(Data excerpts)
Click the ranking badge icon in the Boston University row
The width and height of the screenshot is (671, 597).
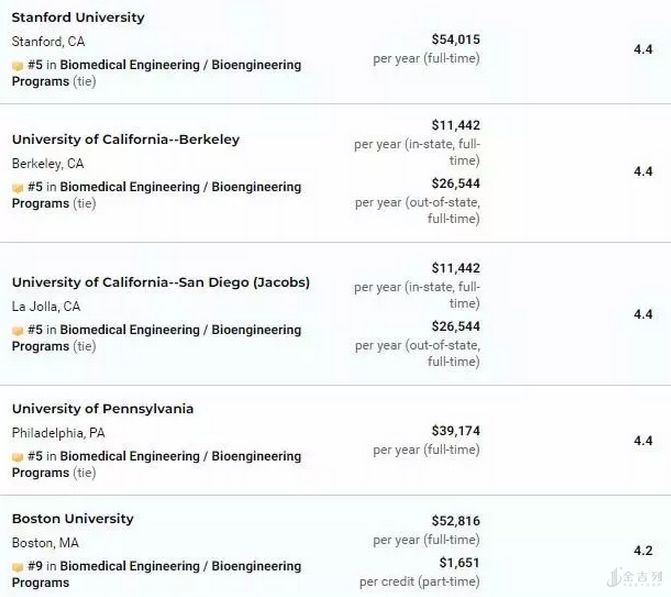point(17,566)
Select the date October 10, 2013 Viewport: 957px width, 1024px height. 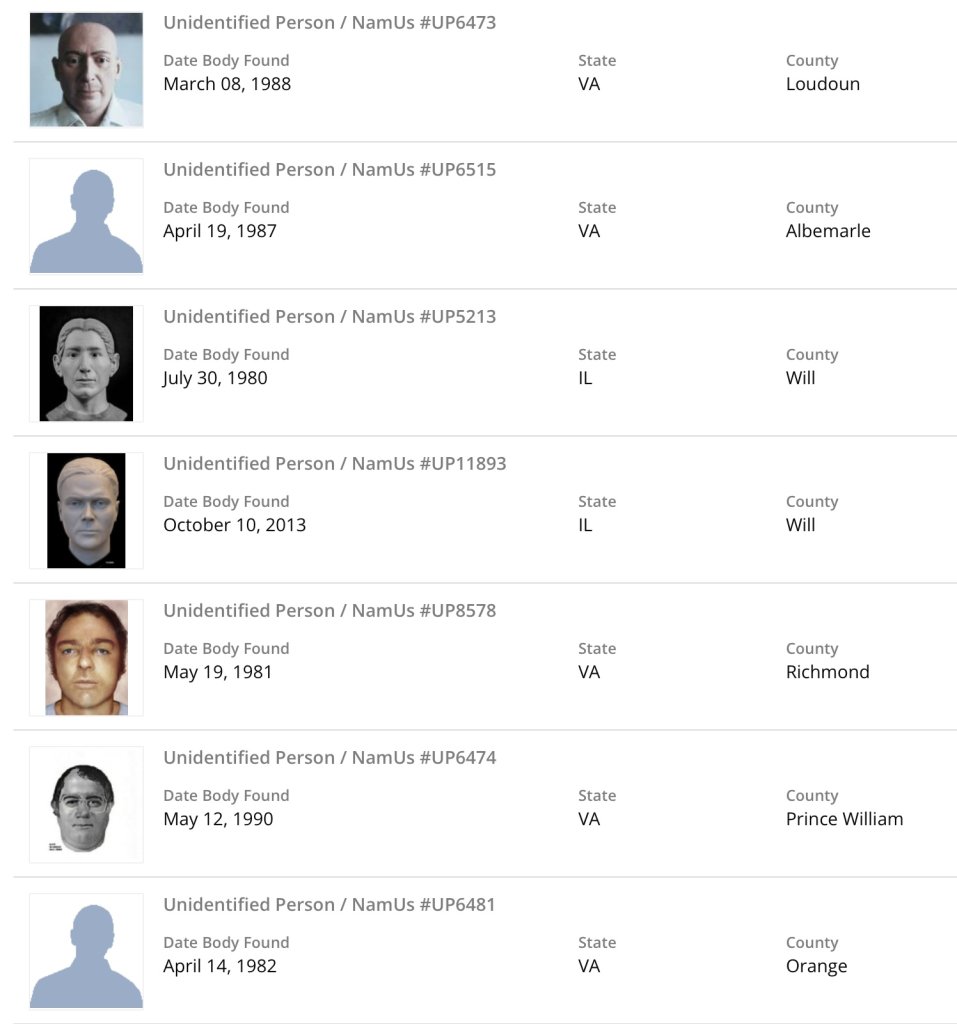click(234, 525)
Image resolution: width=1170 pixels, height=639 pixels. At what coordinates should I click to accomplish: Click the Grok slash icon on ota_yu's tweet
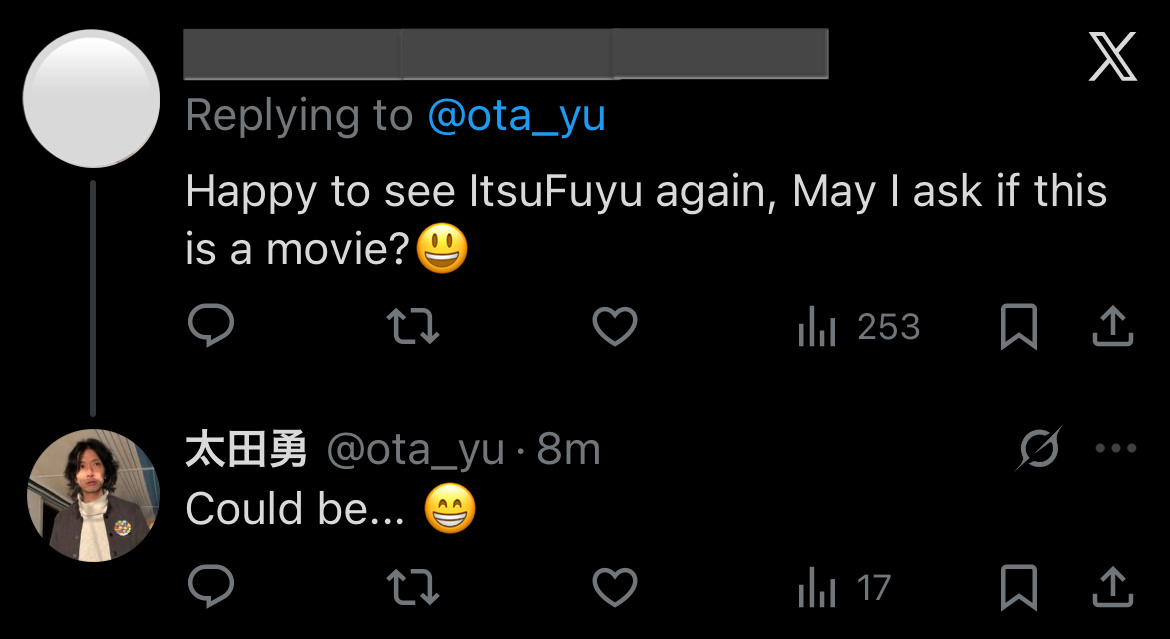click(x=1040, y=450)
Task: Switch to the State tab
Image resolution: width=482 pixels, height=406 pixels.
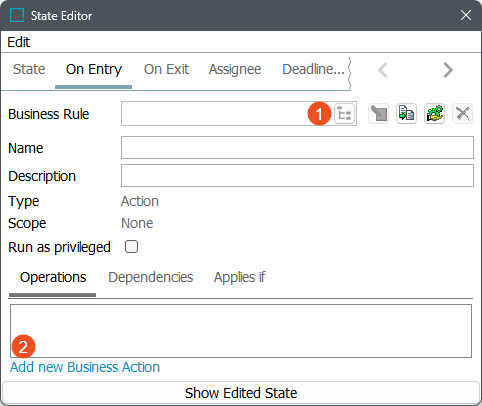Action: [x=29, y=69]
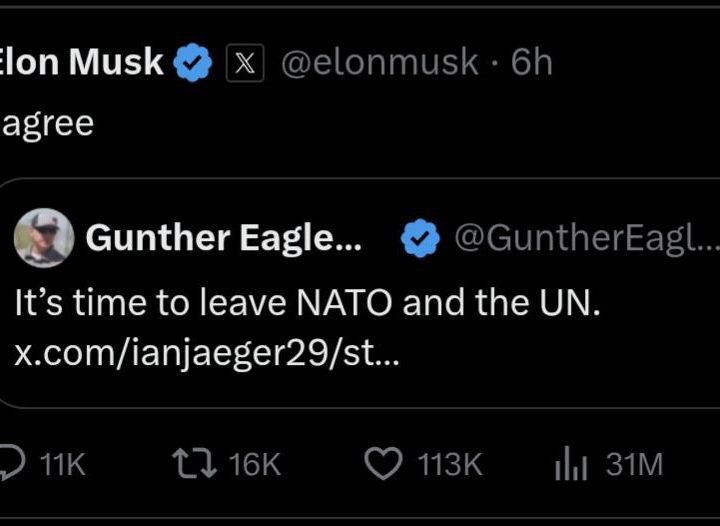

▶ _TASK BRIEF_
Word-for-word restatement: every line from the one with "Image resolution: width=1170" through the final line of the data, both ends included, pictures excluded.

▶ _TASK ANSWER_
Image resolution: width=1170 pixels, height=639 pixels. At what coordinates should I click to accomplish: Click the Grok slash icon on ota_yu's tweet
click(x=1040, y=450)
Task: Switch to the State tab
Image resolution: width=482 pixels, height=406 pixels.
Action: [x=29, y=69]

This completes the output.